Britt feels left out of this week’s events, and uses her one on one moments with Chris to tell him that she was confused as to why Kaitlyn keeps getting roses. “I heard about girls taking their clothes off and their tops off, and that maybe that’s why she got the rose, and it’s like … rose, rose, rose, with her , and some of the girls were just wondering why … and like, what the intention there was and ….” Nothing she said made any freakin’ sense to me, as none of it was a complete sentence of any kind, but whatever she was getting at seemed to really piss Chris off , as much as he is capable of having human emotion. He manages to mumble something about “that’s not why she got the rose .. Kaitlyn is … well you know …she is … she has qualities that I ….. and it’s just … ” He thanks Britt for her honesty on this issue, and then gets up quickly and tells the women that he is here to meet his wife. “If anyone feels like they need to question my intentions on that, you’re more than welcome to go home.” He and the Pointless Host-Chris exit together, leaving the women in an even bigger state of confusion than normal.
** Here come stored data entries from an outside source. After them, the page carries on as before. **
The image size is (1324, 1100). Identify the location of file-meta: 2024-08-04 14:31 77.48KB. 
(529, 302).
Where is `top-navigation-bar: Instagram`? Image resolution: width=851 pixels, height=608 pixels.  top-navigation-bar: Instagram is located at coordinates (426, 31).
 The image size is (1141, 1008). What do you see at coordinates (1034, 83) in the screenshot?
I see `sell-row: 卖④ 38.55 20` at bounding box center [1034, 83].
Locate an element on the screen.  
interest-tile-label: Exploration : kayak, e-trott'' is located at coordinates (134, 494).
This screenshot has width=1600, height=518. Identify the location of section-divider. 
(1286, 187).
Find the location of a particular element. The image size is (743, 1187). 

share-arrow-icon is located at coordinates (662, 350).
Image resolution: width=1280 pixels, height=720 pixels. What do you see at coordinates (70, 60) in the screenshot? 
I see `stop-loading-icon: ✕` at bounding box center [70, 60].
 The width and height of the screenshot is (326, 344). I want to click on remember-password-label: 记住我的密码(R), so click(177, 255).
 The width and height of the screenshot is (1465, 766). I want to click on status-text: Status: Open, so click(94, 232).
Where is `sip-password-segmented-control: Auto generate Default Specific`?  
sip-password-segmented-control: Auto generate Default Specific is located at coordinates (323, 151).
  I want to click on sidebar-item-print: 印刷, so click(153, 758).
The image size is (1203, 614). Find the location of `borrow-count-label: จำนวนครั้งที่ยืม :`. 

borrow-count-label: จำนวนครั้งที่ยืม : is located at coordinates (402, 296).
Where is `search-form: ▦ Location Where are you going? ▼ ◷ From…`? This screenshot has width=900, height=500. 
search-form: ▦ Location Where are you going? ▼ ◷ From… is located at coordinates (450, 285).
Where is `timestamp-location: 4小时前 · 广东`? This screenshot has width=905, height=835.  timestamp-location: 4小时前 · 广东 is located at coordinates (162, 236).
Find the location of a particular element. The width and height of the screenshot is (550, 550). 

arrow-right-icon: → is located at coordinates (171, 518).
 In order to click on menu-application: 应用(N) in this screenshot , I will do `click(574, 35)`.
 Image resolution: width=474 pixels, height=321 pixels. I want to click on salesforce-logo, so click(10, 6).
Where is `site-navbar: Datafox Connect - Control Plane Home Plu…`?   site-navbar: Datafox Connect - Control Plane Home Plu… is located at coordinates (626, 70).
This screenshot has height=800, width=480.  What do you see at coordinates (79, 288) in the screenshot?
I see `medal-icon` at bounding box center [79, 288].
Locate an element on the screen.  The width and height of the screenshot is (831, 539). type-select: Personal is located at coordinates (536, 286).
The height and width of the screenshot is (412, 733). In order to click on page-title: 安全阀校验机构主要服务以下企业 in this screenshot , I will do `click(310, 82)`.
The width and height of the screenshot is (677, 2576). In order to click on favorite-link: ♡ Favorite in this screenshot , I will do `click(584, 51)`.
Juelia is one of the women sent home this week, and he walks her out and they cry together about what a beautiful person she is and how much she has been through. She really does seem very genuine, and I guess at LEAST he didn’t kick her to the curb the same night / week she told him about her husband’s suicide by death, leaving her with an infant daughter. She is clearly well-liked by the other girls in the house, and her goodbye is tearful by many. Crazy-Onion-Girl Ashley is also sent home, because she has served her purpose of playing this season’s nutbag, and now she may go back to her planet. She gives him one last creepy stare and hugs him. She then tells the camera ‘I feel nothing. I have no feelings. ” She then makes an unidentifiable owl-type noise, over and over , and slowly walks out of frame.